Get ready for a new kind of hands-on computing: Thoroughly touchable apps

Microsoft (MSFT) launches its newest operating system, Windows 7, on Oct. 22, and one of the most-talked about aspects of the release will be its ability to support multi-touch applications.

Users of Apple’s (AAPL) iPhone may shrug. After all, they already use their index fingers to effortlessly flick through their contacts, and they can “pinch” and expand photos with their thumbs and forefingers.

But Windows 7 will enable users to simultaneously use all ten fingers on their screens, a capability that should unleash a new wave of cool applications–and ultimately change the way some consumers interact with their devices.

“We will start to develop a language between us and computers that’s very intuitive,” says Amichai Ben-David, CEO of N-trig, a private company that makes technology that is integrated into computer screens to make them touchable. N-trig, based in Kfar Saba, Israel, counts Microsoft as one of its investors.

Expanding the two-finger experience

Ben-David contends that there’s “actually very little we can do with two fingers” – which is how most iPhone users interact with the phone today.  During a recent visit to FORTUNE’s offices he demonstrated an nifty application that makes use of four fingers: He called up Google (GOOG) Earth and used the thumb and index finger of each hand to form a rectangle around the area he wished to zoom in on.  And he could use his two hands to keep zooming until he got the exact view he wanted.

He also demonstrated technology from SpaceClaim, a maker of 3D modeling software, that lets users manipulate images based on the number of fingers used: Two fingers, two index fingers, say, can move the image up and down on the screen, widen or contract in two dimensions. Add a third finger, and the image becomes a three-dimensional image that can be tilted, flipped and reworked with a 360-degree view.

[youtube=http://www.youtube.com/watch?v=kdkxqgbXaSI]

SpaceClaim is an N-trig partner, as is multimedia software company Corel, both of which are building what Ben-David calls “native multi-touch applications” — software that was designed with a multi-touch user in mind.

Ben-David acknowledges that the catalog of such native touch applications today remains limited.  In the meantime consumers may end us experiencing multi-touch when touch functions are glommed on to an existing application. N-trig itself developed the “hook” that turned Google Earth into a tactile experience.

“I don’t want to get into the politics between Microsoft and Google,” Ben-David joked, by way of explaining why Google wasn’t already making its products touch-friendly. He added: “Google will respond to multi-touch. Until they do, we will fill in the gaps.”

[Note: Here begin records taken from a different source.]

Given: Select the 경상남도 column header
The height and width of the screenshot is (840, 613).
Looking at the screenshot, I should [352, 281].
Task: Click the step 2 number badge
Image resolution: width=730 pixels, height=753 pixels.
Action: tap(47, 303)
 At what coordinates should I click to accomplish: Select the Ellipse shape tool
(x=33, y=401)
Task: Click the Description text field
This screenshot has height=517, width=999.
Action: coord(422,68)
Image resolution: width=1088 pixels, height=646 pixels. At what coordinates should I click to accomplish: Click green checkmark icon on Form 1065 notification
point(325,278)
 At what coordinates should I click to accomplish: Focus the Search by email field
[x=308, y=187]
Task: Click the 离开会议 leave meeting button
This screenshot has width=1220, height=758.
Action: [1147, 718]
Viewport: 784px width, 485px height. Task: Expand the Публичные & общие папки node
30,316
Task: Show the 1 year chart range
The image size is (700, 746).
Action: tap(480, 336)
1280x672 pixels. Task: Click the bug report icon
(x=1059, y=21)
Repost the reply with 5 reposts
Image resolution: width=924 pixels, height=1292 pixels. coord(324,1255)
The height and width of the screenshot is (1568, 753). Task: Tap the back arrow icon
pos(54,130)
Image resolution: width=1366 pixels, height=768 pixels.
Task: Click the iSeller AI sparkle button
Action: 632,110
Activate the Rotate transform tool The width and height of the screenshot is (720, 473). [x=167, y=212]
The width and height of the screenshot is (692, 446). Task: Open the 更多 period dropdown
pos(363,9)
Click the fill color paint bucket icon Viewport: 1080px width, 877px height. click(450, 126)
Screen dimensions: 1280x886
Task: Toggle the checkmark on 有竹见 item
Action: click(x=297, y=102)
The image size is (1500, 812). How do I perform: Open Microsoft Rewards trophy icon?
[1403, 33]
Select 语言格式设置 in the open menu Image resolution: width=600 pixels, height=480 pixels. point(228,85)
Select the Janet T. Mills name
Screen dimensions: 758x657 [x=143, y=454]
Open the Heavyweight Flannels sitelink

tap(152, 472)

Google and software developers surely are waiting for computers with touch screens to go mainstream. DisplaySearch, an Austin, Texas, based research firm, estimates the touch panel touch panel market is on track to grow to $3.3 billion and 660 million units by 2015 – a figure that include mobile phones and so-called resistive-touch panels used in automated tellers and cash registers.  Ben-David says touch-panel PCs, notebooks and netbooks are coming soon from a variety of computer makers he can’t disclose.

Then again, touch isn’t for everyone: Silicon Alley Insider’s Henry Blodgett recently wrote a piece entitled Microsoft Windows 7? We Already Hate it.

His beef? Said Blodgett: “We never touch our PC screen, and we hate it when other people touch our PC screens.”